Lacey envied the probes speeding away from galactic center. They’d sift a maelstrom of fascinating objects, like Milky Way’s central black hole. Courier, too, was disappointed that this ship could never glimpse Turbulence Planet. But Earth promised to share results. Sooner or later, some probe would bring Courier’s home into clear view, almost like next door. Lacey hoped for good news, and not just on her friend’s account.

It would be nice to have allies in this cold cosmos.

She should be resting. AUPs need sleep, as it turned out. So Lacey came down to her cottage on the One Millimeter Level, summoning a globe of night to surround it. But nervous energy from a momentous day kept her puttering around. Creating fresh flowers for a window box. Adjusting a picture of Hacker and his beloved dolphins, exploring their own amazing frontier. A different story.

One bonus for staying in the solar system. I’ll get news of my sons, their children, and grandchildren. I can’t bug them directly-how horrid to be nagged by ten million ghosts of long-dead granny! Still, I expect they’ll transmit photos, now and then.

Granny. Her last living memories were of lined, leathery skin. Of fragility and pain and irritability with everyone who complimented her “spunkiness.” She had expected to wake up here as the old woman they recorded for uploading.
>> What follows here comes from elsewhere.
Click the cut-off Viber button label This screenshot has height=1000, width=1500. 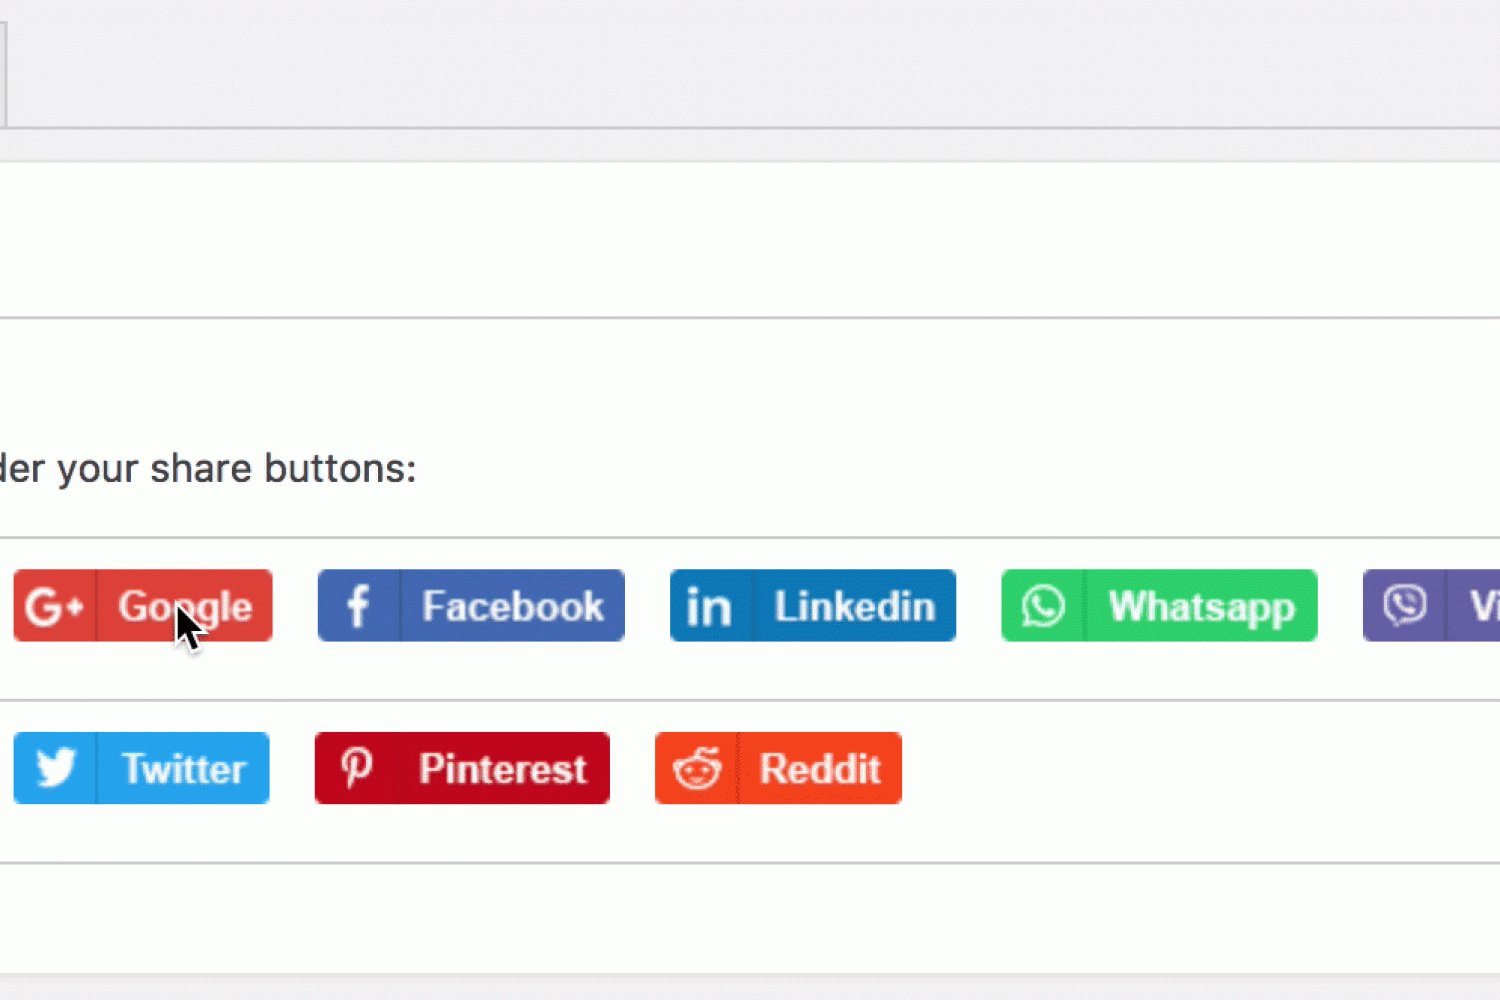click(1484, 606)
Now? Lacey felt less grannylike than ever! Even as a young woman, she had stooped under the burden of other peoples’ expectations. Her family’s aristocratic pretensions. The harpy-chivvyings of partygirl-papparazzi-fashionistas who kept flattering her away from better longings. The somewhat more rewarding life of bride, wife, and mother. The secret guilt of knowing that-but for all of those distractions-she might have focused on great things. Beautiful things.

Only now I’m a keystone member of the most important of all scientific endeavors! And my mind feels…

It might be a programmed illusion. But this virtual version felt young, vigorous, ready for challenges.

And then some. It hadn’t escaped Lacey’s attention how the tall, craggy Hamish Brookeman kept intermittently staring at her, then struggling to hide it. Jeepers. And I deliberately chose to appear age forty-two. Anyway, the man was hardly my favorite person, back in reality.

Of course, in this world Brookeman couldn’t hinder science, only help it. In fact, his talents might prove more valuable here than they ever were on Earth. We’ll need a storyteller and not just for distraction. When the data floods in, with glimpses of far-off worlds and alien beings, we tech-types will often seize the first theory or explanation that fits.

Brookeman would keep posing alternatives, just to be ornery! The overlooked but barely plausible “what-ifs.” Those irritating 1 percent improbabilities. Across this endless voyage, many 1 percenters would prove true.